Kellie then discussed the various influences on our body image
a.k.a.
-
Puberty / Menopause, pregnancy, disability, surgery,
Illness -
-
Diabetes
-
Advertisements, magazines, movies, bill-boards,
fashion shows, beauty salons and the worst of them all -
-
Trying on a pair of hipster jeans!!
Yet we actually think there is something wrong with us!
So what do we do!!! We go on a diet!!
-
98% of women have dieted at some point
-
95% regain the weight within 5 years
-
You feel deprived, depressed, and associate ‘good’
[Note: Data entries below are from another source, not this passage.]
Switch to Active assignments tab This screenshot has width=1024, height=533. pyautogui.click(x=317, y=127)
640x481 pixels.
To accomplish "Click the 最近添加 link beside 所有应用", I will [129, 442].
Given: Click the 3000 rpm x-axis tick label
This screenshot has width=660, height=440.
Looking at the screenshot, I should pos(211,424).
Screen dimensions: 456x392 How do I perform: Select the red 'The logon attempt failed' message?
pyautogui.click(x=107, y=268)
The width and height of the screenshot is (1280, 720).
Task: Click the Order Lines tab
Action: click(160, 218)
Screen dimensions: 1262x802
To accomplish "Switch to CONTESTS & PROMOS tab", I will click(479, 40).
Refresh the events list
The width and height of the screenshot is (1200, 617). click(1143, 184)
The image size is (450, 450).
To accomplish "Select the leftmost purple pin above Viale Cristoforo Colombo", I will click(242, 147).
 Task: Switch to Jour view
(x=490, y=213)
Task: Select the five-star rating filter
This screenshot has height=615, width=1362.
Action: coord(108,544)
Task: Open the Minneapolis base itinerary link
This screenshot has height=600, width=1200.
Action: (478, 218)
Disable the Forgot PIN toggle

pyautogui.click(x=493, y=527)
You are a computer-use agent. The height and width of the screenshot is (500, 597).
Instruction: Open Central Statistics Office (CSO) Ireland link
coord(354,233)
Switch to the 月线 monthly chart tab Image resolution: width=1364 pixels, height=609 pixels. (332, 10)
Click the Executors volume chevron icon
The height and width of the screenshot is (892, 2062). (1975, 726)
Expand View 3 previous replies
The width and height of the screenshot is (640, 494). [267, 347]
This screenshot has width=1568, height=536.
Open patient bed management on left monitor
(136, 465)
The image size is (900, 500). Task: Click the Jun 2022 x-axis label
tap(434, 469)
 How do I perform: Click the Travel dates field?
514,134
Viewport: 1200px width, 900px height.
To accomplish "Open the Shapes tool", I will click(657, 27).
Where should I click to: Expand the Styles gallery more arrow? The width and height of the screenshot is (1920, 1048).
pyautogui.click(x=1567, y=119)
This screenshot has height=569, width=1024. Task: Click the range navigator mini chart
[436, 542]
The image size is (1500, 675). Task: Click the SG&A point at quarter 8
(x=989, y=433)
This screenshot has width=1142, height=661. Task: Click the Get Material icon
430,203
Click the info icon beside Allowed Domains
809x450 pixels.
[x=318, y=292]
and ‘bad’ foods with “I am good or I am bad”
-
Effects on your immune system can make you sick
and decreased concentration – dieters perform worse for
reaction times, rapid information processing and memory
and then what else do we do!!
Some women exercise like a woman possessed, or even stop taking
their insulin in order to stay thin – scary!! An interesting
fact arose that 30-40% of women may have manipulated insulin to
assist weight loss but with significant health risk
So what do we do…
We need to take a sensible approach, set realistic goals –
and a realistic plan of action
REMEMBER:
Your body shape is your own and it is unique and is the target of
lots of companies and their wallets.
Your identity is determined by:
Great food for thought…Jenny then presented her talk on the
other E word – Er… er …er …..Exercise
It burns energy and helps weight control, helps regulate appetite
and improves BGs, lipids and blood pressure and also reduces risk
of osteoporosis later in life.
We should try to…
-
Do at least 30 minutes of moderate intensity exercise
on most days of the week
-
Take the stairs not the lift!
-
Make small changes to your daily habits and do
something you ENJOY!
Jenny herself had been seeing a personal trainer and couldn’t
stop saying how great it was……….hmmm…….
Then, Jenny started talking about What, How and Why to Eat (with
thanks to Kerryn Roem, dietitian extraordinaire, for help in preparing
the presentation)
What should we eat?
-
Select low-fat alternatives (learn to read the
labels!)
-
Use low fat cooking techniques
-
Trim fats from meats before cooking
-
Use small amounts of ‘good fats’ like
olive oil
-
Eat low GI carbs
-
Limit alcohol, andeat a balanced diet
-
Be aware of the difference between normal ‘eating
too much’ and over-eating as a habit
-
Establish a regular meal pattern
-
Become more aware of physical hunger and use this
as your guide when to eat
-
Eat enough to deal with hunger but no more
-
Avoid ‘diets’ and unsustainable eating
plans
-
Plan ahead! Try to take healthy snacks and meals
with you to work
-
Make sure there’s healthy food in the ‘fridge
when you get home from work
-
Identify your triggers for over-eating –
ie boredom, feeling depressed or lonely, feeling angry or stressed
-
Develop alternative coping behaviours!
-
Understand the relationship between body image
and self-esteem
Diabetes and Weight Control
-
Avoid having hypos!!!
-
‘over-treating hypos’ is fattening!
-
Eat every 2 - 4 hours
-
Make sure you always have healthy food with you
-
Remember: EATING is the best way to lose weight!!
Well, all of the above was covered in just under 2 hours –
including lots of discussion……..way to go!!!